Suriye’de IŞİD ve El Nusra’nın vahşi icraatlara imza atarken veya savaş suçu işlerken, demokrasiden ve insan haklarından söz edenlerin, dillerini yutmuşçasına sessiz kalmalarının sonucu yaşananlar, Alevilere katliam ve soy kırım olarak geri döndü. Kravatı boynuna geçiren teröristler, devlet başkanı, bakan oluverdiler Üstelik bu cihatçı gruplar, yaptıklarını bütün dünyanın gözlerine sokarak, adeta reklam yaparken ve gerçekler bütün çıplaklığıyla ortadayken, demokrasi havarisi kesilen ülkelerden bir itiraz veya tepki olmadı, olmayacak. Tam aksine, Bütün olanaklar sağlandı, bu tetikçilerin organizasyonu, finanse edilmesi, eğitilmesi emperyalistlerin denetimi altında yapıldı. Onlarca ülkelerden militan toplayıp, Suriye’ye taşımak ve yine eğitim kampları kurup bunları eğitmek, silahların taşınıp dağıtılması ile yetinmeyen güçler medya üzerinden de savaş kışkırtıcılığıyla Suriye’yi kan gölüne çevirdiler. Geldiğimiz son süreçte de Sünni koalisyonunu kurdurtmaya çalışan batılı emperyalist devletler ve körfez şeyhleri, yeni tezgâhlar ve oyunlarla mezhep savaşlarını tüm bölgeye yaymaya çalışacaklardır.

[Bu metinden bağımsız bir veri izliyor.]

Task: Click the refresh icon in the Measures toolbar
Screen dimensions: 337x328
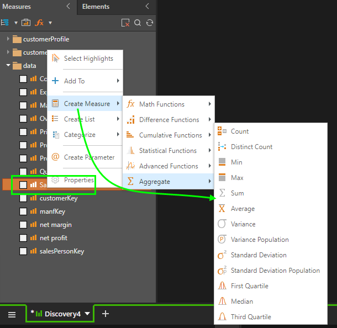Action: pos(149,23)
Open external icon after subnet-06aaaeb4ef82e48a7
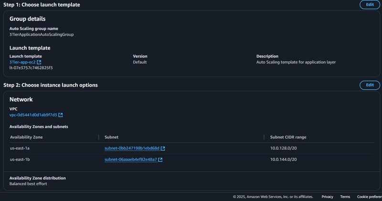Viewport: 382px width, 201px height. 160,159
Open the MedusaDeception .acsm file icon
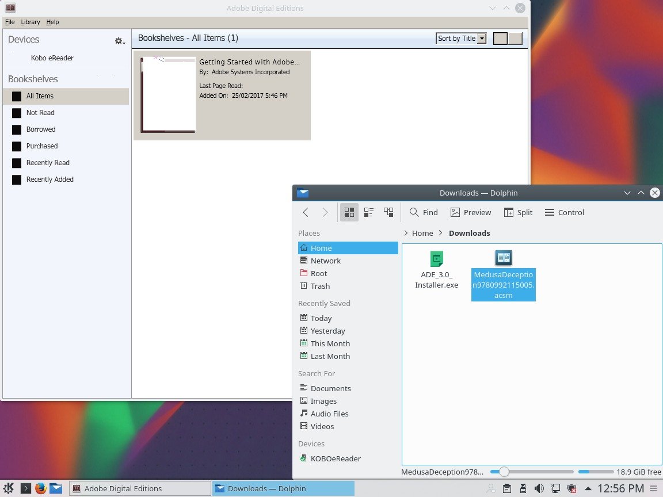The width and height of the screenshot is (663, 497). pos(503,258)
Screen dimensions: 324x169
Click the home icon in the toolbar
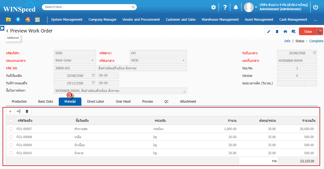[x=27, y=19]
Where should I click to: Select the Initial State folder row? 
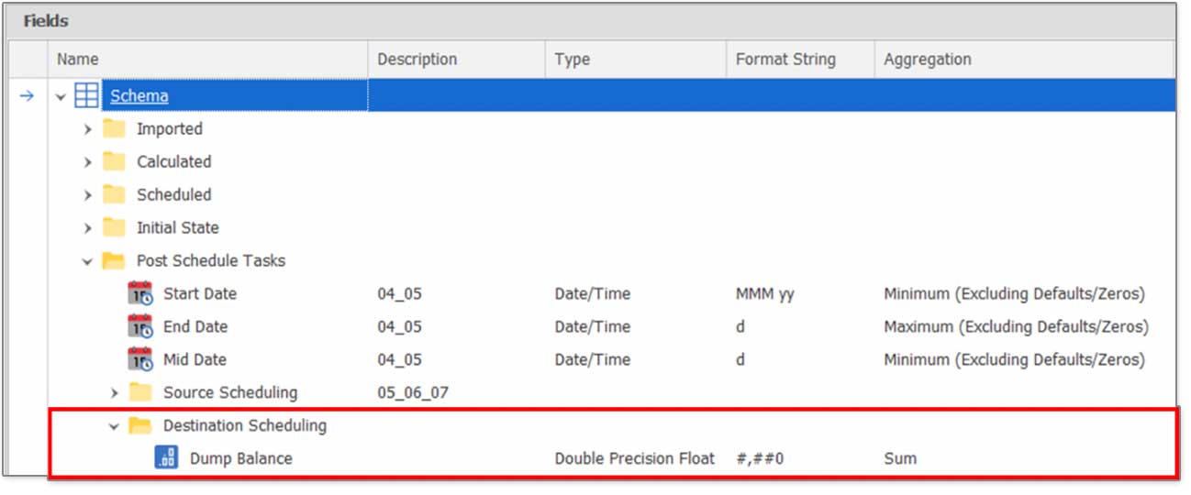pyautogui.click(x=612, y=227)
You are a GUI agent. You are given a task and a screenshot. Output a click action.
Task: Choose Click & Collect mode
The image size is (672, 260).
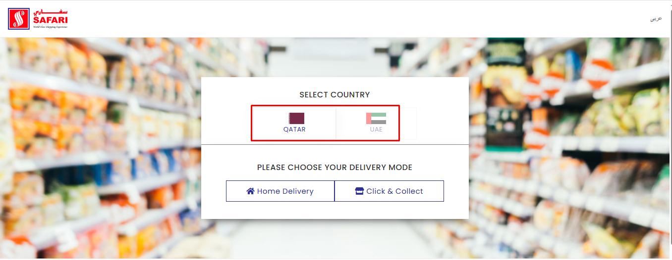[390, 191]
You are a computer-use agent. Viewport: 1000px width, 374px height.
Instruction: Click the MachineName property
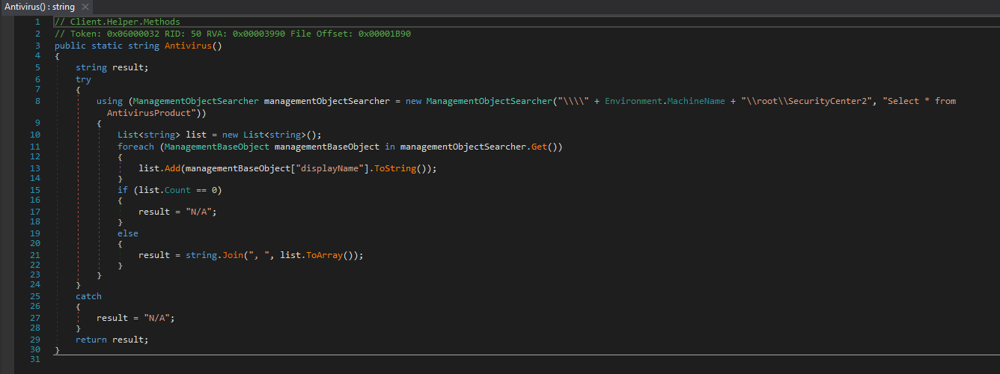[x=697, y=101]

Oysa düne kadar, Emperyalizmin bölgedeki uşakları bu canavar örgütleri “özgürlük savaşçıları” adıyla lanse edip övgüler dizerken, IŞİD’i bugün HTŞ terör örgütünü destekleyen ve finans eden bölge ülkelerinin elleri kanlıdır. Bu kanlı ellerin imalatı olan IŞİD vb. örgütlere karşı ABD ve uşaklarından çözüm beklemek, ölümü beklemekle eş anlamlıdır. Bay Obama ile başlayan, Donald Trump ile devam eden süreç, güya bölge halklarını IŞİD ve diğer cihatçı örgütlerin zulmünden kurtarmaya yönelik söylem ve çabaları bir anlamda suçlarının üzerini örtmeye yöneliktir. Aynı zamanda da bölgedeki sürecin başka yönlere evirileceğinin işareti olarak algılanmalıdır. Kısaca, bu coğrafyada daha büyük katliamlara imza atabilecek projenin ayak sesleridir.

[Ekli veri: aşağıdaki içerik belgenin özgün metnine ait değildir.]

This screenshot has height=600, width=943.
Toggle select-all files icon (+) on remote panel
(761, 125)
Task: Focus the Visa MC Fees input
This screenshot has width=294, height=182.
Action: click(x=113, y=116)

Suriye parçalanmış durumda. Suriye’de insanlık, insan olma
vasıfları ayaklar altında. Teröristlikten devlet adamlığına terfi edenlerin
hepsi, ABD ve Siyonistlerin savaş aparatından öte bir şey değillerdir. Yani,
bütün cihatçı ve benzer örgütlerin yaratılması ve her anlamda desteklenmesinin
toplamında, en başta IŞİD olmak üzere diğer cihatçı örgütlerin bu bölgedeki
varlığının, emperyalizmin kendisi olduğunu aklımızdan çıkarmadan, emperyalizmin
bu örgütle mücadele söylemlerinin gölge boksundan ibaret olduğunu, yalan
olduğunu, riyakârlık olduğunu, bölge halkının umutlarını sömürdüğü bilinciyle
ve farkındalığıyla, bu oyunları boşa çıkarmanın umuduyla, yanılgılarımızda
gerçeğe doğru bir yolculuk, bir hesaplaşma diyelim.
Suriye’de yaşanılanların görüntüsü, dünyanın bütün kayaları
gibi göğsümüze çökmemişse, aslında içimizde öldürüyoruz bütün yaşamları. Bütün
bahanelerimize ve karşı çıkışlarımıza karşın, zaman fırtınalı ve adeta lanetin
uğultusunda geçiyor gibi. Karanlık tabloların ressamları, yeryüzünün bütün
mutluluğunu savaşta arayanlar, elinde silahla felsefe üretenler, yaşamları
kendi tortularında boğmak telaşındadırlar. Umutla bakmak istediğimiz sabahları
karanlığın köhne dehlizlerine gömmek gibi. Mutluluk ve özlemin kalleşçe
ölümlerin pençesinde sona ermesidir.
Kirlenmelerin
yormalarında olmalıdır ki, yüreklerimiz bir bağ bozumu ve suskunluklarımız da
adeta mevsimin kuytuluklarında renksizliğe bürünmüş gibi. Kurduğumuz bütün
cümleler küf bağlamış birer itiraftan öte gitmiyor. Sorduğumuz bütün soruların
muhatabı yine kendimizin olduğunu sözcüklerin anlamsızlıklarında saklamaya
çalışıyoruz. Oysa yabancılaşma gece karanlığındaki kurt ulumaları gibi içimizde
düştü bir kez. Yetim ve öksüz kalan bir inancın üstüne sinen korkunun kokusu
geçmemişken, tarihi mezarlık olarak görme inadında vazgeçemiyoruz. Tarihin,
yaşanmış bütün olumsuzlukları kucaklayarak bize geri getireceğini bilmeden.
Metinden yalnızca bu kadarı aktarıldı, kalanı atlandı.